Dynamic dimensional axes – scorecards support user interactivity with dimension hierarchies. In PPS 2007 you had to add individual members or sets and craft the axis hierarchy by hand. Now you can add, say, the All member of the Product Categories hierarchy and you will have full interactive access to all its descendants within the scorecard.

New target metric display settings - have a new set of dialogs with several new options including the ability to calculate and display the variance between the target and its associated actual. You can also configure the variance calculation to show either a Percentage of Variance or just a number. Within the Percentage of variance there is an option to show either a Difference from value or Progress toward value.

Data Sources

Security per data source element - This is a really good one. Security context can now be configured on each individual data source element. In PPS 2007 data source security was a server level setting and was a source of many questions in the PPS forum. In the latest version you can choose what security scenario you’d like to apply to each data source definition within Dashboard Designer. The two primary methods being the use of the Unattended Service Account or Per-User Security. The only difference between the SSAS and Tabular data source configuration options respect is the SSAS data sources offer the ability to make use the CustomData connection string property as well.

KPIs

Multiple actuals per KPI – You can now create more than one Actual within an individual KPI. This one sounds trivial but it’s not, it opens up the door to much richer KPIs. BSM and PPS 2007 supported exactly one actual metric per KPI. Because you can now have more than one actual the designer provides the ability to link each target metric to the appropriate actual metric.

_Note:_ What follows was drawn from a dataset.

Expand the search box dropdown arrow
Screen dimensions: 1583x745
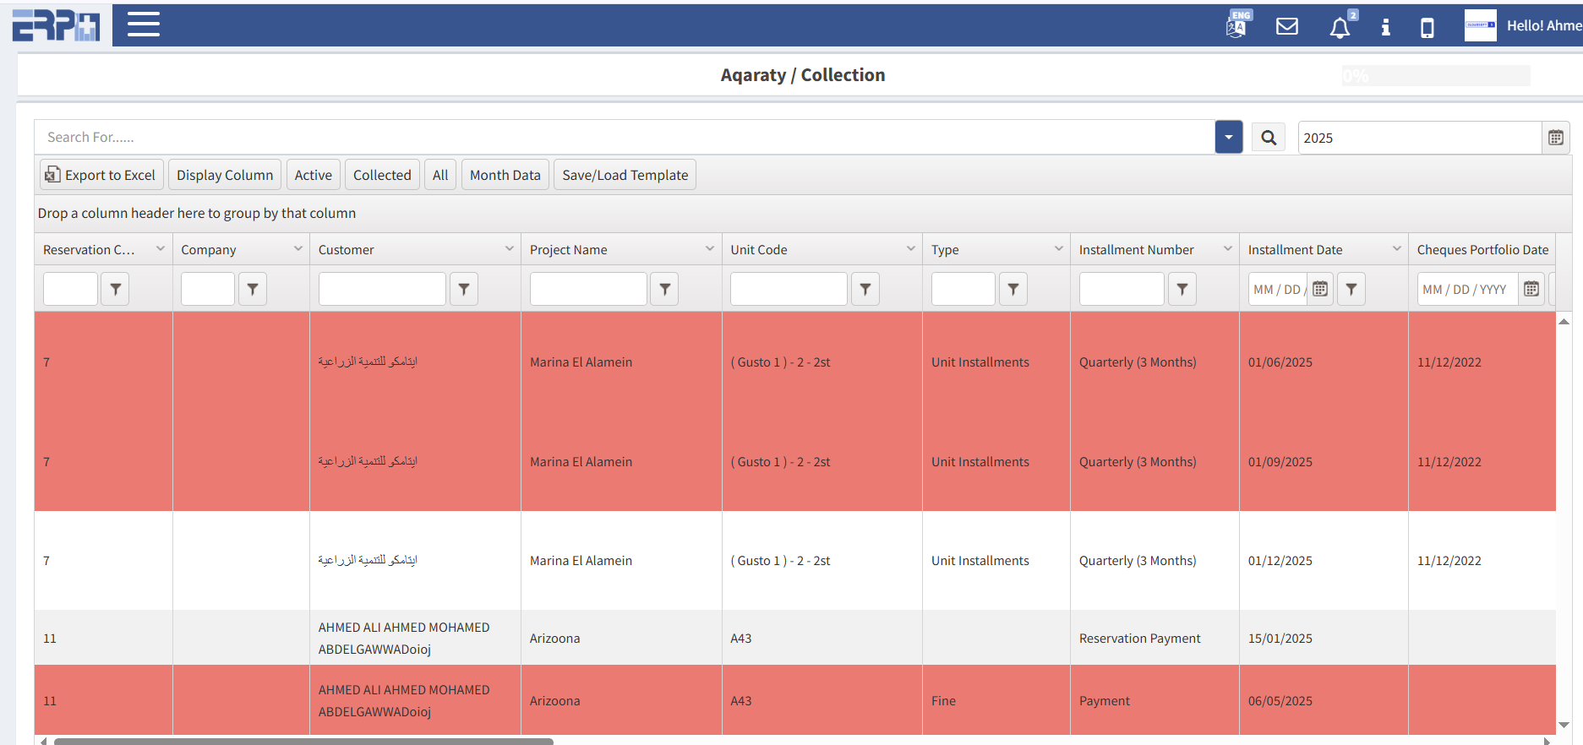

Metric cloning - When configuring the data source of a specific metric you can point towards another metric and clone its settings. So you’ve already created a metric that has a data source, calculation or setting that you want to clone you can point the data source property of your new metric to the existing metric. Under the covers Dashboard Designer copies the settings of the target metric into your new metric. A nice time saver. Note however that this is a one time clone of settings, the element definitions will not remain synced thereafter.

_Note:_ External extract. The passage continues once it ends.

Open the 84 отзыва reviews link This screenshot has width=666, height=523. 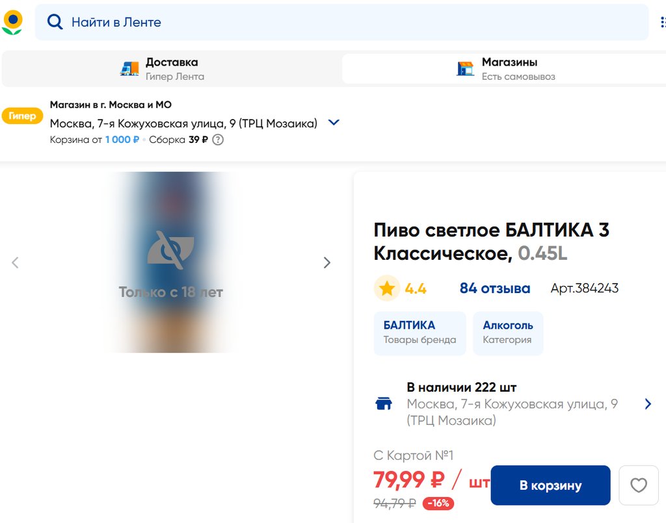[x=494, y=288]
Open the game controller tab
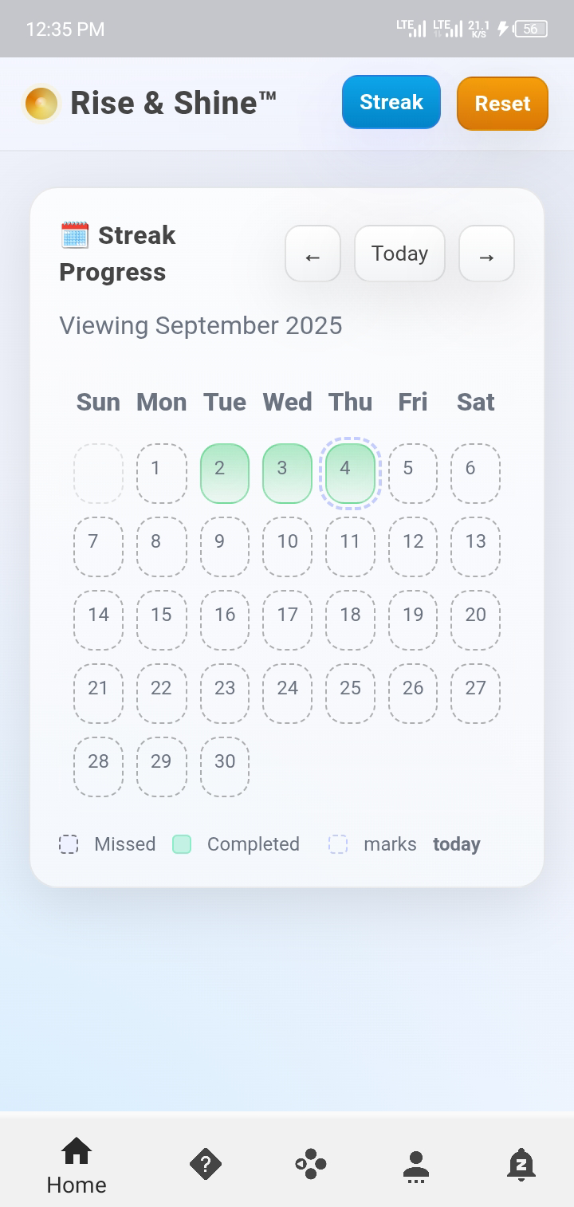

Calculated metrics – When configuring the data source property of a metric there are some new dialogs to help configure calculations. Using them you can create calculations that reference other KPI metrics. Some pre-built calculation will be available such as Growth as Percentage, all you need to do is fill in the formula to reference the appropriate metrics. The PPS team posted some details on this new feature the other day. This may come in handy for KPIs that source metric data from different places. On the other hand, if your KPI sources data from a single cube these kind of calculations should be baked into the cube itself whenever possible.

Time Intelligence Formulas

Two new functions have been added to the STPS. They are the <PeriodName>ToDate and the Full<PeriodName> functions. They have been created to enable better period-to-date functionality. But couldn’t we already to that kind of stuff with the original PPS TI formulas? Sort of. If you wanted to do a YTD using PPS 2007’s TI functionality you would define a range of values with an STPS formula. This would return a set of appropriate period members. For example Year.FirstMonth : Year.Month would return a set of month members from Jan-Nov for the current year. This was great if you wanted to apply the set of members across a scorecard or report axis but it did not help if you wanted to do something like provide a YTD column on a Scorecard using TI. The new functions fill that need. When used together the …ToDate and Full… functions return an aggregation object of sorts as opposed to a set of members. For example the STPS formula YearToDate.FullMonth returns a TI aggregation object for the year-to-date value up to the last full month. QuarterToDate.FullDaty returns an aggregation object for the current quarter up to the last full day.

1 comment:

Unknown said...

Is there a way to get a clean print of this post? It seems the frame on the right cuts off the page in half.